## Some Commutative Algebra and a bit of Geometry

Before moving on to morphisms of varieties, it would do us some good to talk about a bit of commutative algebra and to do a little bit more geometry of individual objects. The central notion of algebra that we’ll be needing is that of a commutative ring with identity.

So a commutative ring with identity is a collection of objects along with two operations, called addition and multiplication. We require that both be associative, commutative and have identities, and also that addition has inverses (like negative numbers) and that multiplication distributes over addition. The idea is to generalize both the integers and polynomials to get a bit more flexibility to work with and for language.

So now we want to redefine the notion of ideal. Now, we want to start with a ring $R$ and define an ideal $I\subseteq R$ to be a subset which is closed under addition and multiplication by arbitrary elements of $R$. That is, if $f,g\in I,a\in R$ then $f+g\in I$ and $af\in I$. The real reason for using ideals and general rings other than just polynomials is that we can now define the quotient ring $R/I$ for a ring $R$ and an ideal $I$. We define first the notion of equivalence classes. We say that $f\equiv g$ modulo $I$ if $f-g\in I$. For any two elements of a ring, either they are equivalent in this way or they are not, everything is equivalent to itself, and if two things are each equivalent to a third thing, then they are equivalent.

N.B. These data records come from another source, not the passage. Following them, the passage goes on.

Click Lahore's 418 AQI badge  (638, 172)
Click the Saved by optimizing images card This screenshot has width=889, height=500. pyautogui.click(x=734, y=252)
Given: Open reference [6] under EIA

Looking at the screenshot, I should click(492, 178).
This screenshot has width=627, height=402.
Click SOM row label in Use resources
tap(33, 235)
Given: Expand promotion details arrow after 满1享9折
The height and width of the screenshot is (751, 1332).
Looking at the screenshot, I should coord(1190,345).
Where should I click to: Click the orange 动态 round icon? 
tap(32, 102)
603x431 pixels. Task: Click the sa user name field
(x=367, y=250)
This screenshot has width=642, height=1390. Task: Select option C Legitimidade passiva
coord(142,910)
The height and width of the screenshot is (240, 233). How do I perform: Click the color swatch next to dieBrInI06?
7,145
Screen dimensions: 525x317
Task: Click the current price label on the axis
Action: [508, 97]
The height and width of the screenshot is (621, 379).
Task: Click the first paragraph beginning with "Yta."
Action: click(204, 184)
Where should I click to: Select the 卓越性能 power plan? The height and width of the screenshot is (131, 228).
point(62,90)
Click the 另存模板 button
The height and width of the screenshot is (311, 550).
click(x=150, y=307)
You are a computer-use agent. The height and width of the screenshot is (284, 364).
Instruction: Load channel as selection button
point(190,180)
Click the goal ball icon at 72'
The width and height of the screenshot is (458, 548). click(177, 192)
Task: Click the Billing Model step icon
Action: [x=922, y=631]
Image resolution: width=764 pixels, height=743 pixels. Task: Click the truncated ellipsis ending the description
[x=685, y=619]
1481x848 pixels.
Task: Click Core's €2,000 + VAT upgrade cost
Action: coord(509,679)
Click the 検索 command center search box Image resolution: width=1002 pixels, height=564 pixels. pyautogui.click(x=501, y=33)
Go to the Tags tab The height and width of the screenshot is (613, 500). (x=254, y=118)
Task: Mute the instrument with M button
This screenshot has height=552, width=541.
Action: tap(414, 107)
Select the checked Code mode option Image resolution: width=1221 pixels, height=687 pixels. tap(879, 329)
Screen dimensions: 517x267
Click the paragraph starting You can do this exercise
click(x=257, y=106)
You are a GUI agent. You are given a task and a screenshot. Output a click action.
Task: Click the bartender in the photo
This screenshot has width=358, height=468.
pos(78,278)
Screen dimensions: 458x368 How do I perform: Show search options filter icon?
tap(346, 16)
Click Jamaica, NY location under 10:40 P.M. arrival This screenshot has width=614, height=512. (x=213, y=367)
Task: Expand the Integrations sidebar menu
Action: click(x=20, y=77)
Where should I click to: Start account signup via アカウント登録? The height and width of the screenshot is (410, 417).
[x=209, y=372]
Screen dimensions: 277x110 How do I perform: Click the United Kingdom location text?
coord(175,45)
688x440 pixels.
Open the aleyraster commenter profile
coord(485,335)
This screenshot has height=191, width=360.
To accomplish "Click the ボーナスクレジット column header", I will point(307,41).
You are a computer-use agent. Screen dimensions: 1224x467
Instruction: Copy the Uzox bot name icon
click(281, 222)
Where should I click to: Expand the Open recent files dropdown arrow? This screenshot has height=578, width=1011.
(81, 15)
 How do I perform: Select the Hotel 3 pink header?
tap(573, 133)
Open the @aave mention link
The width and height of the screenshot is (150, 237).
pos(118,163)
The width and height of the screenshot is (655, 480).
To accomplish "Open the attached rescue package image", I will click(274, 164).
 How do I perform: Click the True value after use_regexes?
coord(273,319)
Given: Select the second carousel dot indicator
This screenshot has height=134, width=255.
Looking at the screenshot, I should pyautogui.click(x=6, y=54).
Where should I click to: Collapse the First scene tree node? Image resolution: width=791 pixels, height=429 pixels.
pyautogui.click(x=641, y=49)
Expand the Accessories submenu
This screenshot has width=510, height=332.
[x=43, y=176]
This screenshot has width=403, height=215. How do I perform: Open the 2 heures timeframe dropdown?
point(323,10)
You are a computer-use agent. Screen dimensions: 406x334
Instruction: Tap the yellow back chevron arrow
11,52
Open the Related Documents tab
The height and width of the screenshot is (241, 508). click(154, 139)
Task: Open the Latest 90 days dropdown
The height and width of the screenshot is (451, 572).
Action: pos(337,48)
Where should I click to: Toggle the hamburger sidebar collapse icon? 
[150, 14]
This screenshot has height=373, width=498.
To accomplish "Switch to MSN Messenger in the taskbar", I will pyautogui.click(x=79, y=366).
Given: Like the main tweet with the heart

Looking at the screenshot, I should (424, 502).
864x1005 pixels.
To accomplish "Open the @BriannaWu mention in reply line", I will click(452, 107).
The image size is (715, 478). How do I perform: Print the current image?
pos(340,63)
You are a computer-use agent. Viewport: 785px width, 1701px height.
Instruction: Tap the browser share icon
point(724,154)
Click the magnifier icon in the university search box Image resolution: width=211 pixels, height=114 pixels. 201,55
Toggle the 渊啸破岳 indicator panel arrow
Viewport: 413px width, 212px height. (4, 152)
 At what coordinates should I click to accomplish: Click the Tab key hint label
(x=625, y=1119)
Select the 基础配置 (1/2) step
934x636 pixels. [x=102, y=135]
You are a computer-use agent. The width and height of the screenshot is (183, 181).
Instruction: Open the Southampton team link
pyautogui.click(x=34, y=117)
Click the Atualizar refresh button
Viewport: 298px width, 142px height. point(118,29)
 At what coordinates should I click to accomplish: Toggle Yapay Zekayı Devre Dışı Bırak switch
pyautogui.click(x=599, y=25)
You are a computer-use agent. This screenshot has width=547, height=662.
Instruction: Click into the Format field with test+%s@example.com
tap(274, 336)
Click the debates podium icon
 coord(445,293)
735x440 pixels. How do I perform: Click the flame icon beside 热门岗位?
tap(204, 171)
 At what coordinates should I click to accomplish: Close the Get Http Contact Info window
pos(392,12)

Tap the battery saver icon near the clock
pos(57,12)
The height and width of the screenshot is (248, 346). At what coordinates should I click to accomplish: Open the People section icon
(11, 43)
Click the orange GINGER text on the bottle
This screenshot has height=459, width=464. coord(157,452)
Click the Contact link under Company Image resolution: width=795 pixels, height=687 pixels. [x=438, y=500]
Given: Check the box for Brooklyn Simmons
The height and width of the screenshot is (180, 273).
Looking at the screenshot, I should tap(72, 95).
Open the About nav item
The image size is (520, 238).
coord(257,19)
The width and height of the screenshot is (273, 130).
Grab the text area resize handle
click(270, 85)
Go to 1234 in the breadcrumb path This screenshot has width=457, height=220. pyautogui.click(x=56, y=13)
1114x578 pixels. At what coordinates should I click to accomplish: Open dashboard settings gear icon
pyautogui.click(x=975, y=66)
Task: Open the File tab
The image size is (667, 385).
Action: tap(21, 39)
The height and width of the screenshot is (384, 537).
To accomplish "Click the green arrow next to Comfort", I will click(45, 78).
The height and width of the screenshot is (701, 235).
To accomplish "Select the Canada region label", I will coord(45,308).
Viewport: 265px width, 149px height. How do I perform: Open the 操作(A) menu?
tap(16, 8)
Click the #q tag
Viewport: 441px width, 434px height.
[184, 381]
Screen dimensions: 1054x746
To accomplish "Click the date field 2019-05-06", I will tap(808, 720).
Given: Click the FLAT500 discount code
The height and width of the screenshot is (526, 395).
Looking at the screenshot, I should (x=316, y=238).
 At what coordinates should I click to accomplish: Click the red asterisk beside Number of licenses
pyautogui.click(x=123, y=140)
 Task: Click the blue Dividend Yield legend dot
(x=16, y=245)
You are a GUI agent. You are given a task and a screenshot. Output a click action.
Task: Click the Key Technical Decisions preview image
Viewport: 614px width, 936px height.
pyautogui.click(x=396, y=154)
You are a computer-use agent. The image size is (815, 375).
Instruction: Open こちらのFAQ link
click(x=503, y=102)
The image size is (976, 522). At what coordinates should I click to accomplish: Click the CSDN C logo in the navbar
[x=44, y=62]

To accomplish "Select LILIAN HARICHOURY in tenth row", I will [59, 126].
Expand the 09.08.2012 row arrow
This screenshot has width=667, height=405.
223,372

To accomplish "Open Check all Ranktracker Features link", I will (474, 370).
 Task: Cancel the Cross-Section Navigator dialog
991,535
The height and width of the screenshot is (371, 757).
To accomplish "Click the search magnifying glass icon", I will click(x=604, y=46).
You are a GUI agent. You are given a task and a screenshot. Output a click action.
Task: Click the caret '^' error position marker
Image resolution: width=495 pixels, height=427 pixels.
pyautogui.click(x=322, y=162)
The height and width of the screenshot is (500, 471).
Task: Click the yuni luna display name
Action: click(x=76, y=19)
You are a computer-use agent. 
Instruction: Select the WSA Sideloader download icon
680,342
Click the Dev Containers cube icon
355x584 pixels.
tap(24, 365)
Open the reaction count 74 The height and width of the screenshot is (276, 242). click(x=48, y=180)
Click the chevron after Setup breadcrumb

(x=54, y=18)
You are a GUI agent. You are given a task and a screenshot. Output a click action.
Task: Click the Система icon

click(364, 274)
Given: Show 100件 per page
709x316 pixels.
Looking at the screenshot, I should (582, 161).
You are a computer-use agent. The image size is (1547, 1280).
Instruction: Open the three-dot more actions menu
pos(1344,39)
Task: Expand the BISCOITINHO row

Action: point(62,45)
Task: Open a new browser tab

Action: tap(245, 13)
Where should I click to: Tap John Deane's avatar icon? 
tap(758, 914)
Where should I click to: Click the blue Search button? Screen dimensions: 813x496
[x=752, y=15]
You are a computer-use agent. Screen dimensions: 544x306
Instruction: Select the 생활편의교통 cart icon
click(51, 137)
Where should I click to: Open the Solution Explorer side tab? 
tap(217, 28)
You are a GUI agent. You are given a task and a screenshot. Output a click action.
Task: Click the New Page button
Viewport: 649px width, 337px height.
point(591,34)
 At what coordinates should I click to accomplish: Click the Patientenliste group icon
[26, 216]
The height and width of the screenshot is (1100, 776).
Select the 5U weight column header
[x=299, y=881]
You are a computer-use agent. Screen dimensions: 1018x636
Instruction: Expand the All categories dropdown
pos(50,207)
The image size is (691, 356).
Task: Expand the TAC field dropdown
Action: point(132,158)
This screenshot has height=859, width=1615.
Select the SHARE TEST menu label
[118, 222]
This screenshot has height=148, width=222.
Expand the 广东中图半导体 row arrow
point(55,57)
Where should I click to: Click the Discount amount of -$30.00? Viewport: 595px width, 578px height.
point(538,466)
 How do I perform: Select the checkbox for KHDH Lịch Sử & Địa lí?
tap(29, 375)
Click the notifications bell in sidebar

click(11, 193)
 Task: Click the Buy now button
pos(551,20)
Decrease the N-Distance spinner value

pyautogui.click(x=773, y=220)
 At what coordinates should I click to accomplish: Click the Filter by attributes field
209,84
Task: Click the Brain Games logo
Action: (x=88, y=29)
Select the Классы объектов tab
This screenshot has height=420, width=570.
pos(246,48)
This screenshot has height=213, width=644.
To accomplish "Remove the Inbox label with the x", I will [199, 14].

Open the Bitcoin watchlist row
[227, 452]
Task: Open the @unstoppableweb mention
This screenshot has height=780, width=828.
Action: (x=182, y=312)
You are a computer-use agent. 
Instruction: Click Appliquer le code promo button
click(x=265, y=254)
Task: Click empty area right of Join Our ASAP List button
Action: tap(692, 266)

Thus, we can break up the ring $R$ into equivalence classes, each one being a collection of elements of the ring that are equivalent. Because $I$ is an ideal, addition and multiplication of equivalence classes is well defined, that is, we get the same equivalence class regardless of what representatives we work with. And so we define the ring $R/I$ to be the equivalence classes of $R$ modulo $I$ with addition and multiplication.

Why is this relevant, you might ask? Well, recall that we first defined ideals in the context of affine algebraic sets, so as subsets of the polynomial ring. Given a variety $V$, we discussed the ideal $I(V)$ of polynomials vanishing on $V$. So if we want to look at the polynomial functions on $V$, we should be able to add or subtract elements of $I(V)$ without changing things, because they’ll have no effect on the values of the functions. So really we aren’t working in $\mathbb{C}[x_1,\ldots,x_n]$ anymore, but rather in $\mathbb{C}[x_1,\ldots,x_n]/I(V)$, which we will denote by $\mathbb{C}[V]$ as a convenient shorthand.

It’s hardly surprising that this ring encodes almost all of the properties of an affine variety (in fact, it encodes all of them, we’ll talk about this more later). This correspondence is why algebraic geometry really works, because we can work either geometrically with the variety or algebraically with the ring (called the affine coordinate ring) to get results and can move back and forth.

What about mimicking this construction for projective varieties? Taking $\mathbb{C}[x_0,\ldots,x_n]/I(V)$ where we’re looking at the ideal generated by the homogeneous polynomials vanishing on $V$ gives us something called the projective coordinate ring. The connection between geometry and algebra here is slightly less tight, because, as we will prove later, having the same affine coordinate ring is the same as saying that two affine varieties are the same, but two projective varieties that are the same might not have the same projective coordinate ring.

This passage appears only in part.